» **GOAL OF THE EXERCISE**
Each line below with the string "Collapse" should be copied.
+ + + + + + +
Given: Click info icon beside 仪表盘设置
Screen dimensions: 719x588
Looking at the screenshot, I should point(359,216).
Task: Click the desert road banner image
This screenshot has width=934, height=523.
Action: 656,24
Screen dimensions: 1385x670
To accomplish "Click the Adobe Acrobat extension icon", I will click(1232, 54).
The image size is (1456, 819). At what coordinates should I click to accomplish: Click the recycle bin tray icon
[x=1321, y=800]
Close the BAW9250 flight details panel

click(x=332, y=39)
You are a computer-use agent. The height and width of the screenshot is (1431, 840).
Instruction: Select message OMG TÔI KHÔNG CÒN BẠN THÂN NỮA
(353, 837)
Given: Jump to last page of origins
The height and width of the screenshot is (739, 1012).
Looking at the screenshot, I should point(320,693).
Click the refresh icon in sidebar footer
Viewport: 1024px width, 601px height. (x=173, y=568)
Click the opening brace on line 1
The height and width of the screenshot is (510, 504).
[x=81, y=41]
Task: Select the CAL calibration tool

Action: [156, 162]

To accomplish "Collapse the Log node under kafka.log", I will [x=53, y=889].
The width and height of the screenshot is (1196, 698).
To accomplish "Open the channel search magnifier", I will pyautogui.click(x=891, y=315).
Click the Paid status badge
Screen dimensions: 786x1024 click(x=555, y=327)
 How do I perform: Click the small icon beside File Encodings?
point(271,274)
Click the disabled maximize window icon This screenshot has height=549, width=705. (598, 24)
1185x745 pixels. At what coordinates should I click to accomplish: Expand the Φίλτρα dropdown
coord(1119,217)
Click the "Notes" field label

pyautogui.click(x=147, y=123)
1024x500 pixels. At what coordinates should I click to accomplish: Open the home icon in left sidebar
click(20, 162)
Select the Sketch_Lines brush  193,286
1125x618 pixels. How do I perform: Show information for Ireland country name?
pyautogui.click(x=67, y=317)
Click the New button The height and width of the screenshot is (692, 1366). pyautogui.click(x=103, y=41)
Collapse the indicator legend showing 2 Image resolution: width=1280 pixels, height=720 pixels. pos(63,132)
+ + + + + + +
» **RESULT OF THIS EXERCISE**
To accomplish "Collapse the Log node under kafka.log", I will [x=53, y=889].
Collapse the indicator legend showing 2 Image resolution: width=1280 pixels, height=720 pixels. pos(63,132)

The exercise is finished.